(Exercise requirements)
Exactly as they appear, copy the lines of the listing from the one containing "Security (66, 2395)" through the final line, both included, and nothing else.

---------- Given information

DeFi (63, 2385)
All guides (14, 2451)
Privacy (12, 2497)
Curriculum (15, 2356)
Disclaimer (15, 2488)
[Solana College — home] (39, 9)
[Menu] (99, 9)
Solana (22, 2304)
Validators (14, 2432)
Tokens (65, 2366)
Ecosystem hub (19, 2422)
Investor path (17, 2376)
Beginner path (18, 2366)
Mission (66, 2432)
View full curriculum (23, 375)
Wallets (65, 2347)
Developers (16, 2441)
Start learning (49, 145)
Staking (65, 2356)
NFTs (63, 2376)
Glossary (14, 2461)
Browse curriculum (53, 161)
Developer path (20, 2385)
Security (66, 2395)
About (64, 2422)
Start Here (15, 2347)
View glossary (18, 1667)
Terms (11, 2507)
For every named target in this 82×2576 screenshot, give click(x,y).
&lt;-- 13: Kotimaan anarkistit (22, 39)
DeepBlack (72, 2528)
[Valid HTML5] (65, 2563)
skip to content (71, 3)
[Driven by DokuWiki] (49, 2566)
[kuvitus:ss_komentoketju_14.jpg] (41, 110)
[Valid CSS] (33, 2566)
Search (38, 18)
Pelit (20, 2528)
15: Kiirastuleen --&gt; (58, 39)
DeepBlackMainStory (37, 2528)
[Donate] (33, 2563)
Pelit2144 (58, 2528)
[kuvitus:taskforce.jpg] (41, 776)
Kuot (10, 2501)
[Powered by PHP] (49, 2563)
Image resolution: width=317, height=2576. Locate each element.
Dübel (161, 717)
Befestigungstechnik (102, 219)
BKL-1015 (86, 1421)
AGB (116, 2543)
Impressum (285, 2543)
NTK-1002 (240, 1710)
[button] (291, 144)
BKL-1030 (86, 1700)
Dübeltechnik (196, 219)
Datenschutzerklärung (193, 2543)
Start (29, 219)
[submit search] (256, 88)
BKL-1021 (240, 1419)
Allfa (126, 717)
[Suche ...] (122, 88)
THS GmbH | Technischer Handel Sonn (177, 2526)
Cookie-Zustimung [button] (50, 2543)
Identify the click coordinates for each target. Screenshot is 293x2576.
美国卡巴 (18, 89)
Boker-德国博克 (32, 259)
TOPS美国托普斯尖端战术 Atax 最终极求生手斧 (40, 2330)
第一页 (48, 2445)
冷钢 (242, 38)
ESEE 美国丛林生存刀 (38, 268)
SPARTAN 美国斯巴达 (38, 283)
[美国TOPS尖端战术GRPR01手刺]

--------------------

(Answer box)
Security (66, 2395)
About (64, 2422)
Start Here (15, 2347)
View glossary (18, 1667)
Terms (11, 2507)
For every named target in this 82×2576 screenshot, give click(x,y).
&lt;-- 13: Kotimaan anarkistit (22, 39)
DeepBlack (72, 2528)
[Valid HTML5] (65, 2563)
skip to content (71, 3)
[Driven by DokuWiki] (49, 2566)
[kuvitus:ss_komentoketju_14.jpg] (41, 110)
[Valid CSS] (33, 2566)
Search (38, 18)
Pelit (20, 2528)
15: Kiirastuleen --&gt; (58, 39)
DeepBlackMainStory (37, 2528)
[Donate] (33, 2563)
Pelit2144 (58, 2528)
[kuvitus:taskforce.jpg] (41, 776)
Kuot (10, 2501)
[Powered by PHP] (49, 2563)
Image resolution: width=317, height=2576. Locate each element.
Dübel (161, 717)
Befestigungstechnik (102, 219)
BKL-1015 (86, 1421)
AGB (116, 2543)
Impressum (285, 2543)
NTK-1002 (240, 1710)
[button] (291, 144)
BKL-1030 (86, 1700)
Dübeltechnik (196, 219)
Datenschutzerklärung (193, 2543)
Start (29, 219)
[submit search] (256, 88)
BKL-1021 (240, 1419)
Allfa (126, 717)
[Suche ...] (122, 88)
THS GmbH | Technischer Handel Sonn (177, 2526)
Cookie-Zustimung [button] (50, 2543)
Identify the click coordinates for each target. Screenshot is 293x2576.
美国卡巴 (18, 89)
Boker-德国博克 (32, 259)
TOPS美国托普斯尖端战术 Atax 最终极求生手斧 (40, 2330)
第一页 (48, 2445)
冷钢 (242, 38)
ESEE 美国丛林生存刀 (38, 268)
SPARTAN 美国斯巴达 (38, 283)
[美国TOPS尖端战术GRPR01手刺]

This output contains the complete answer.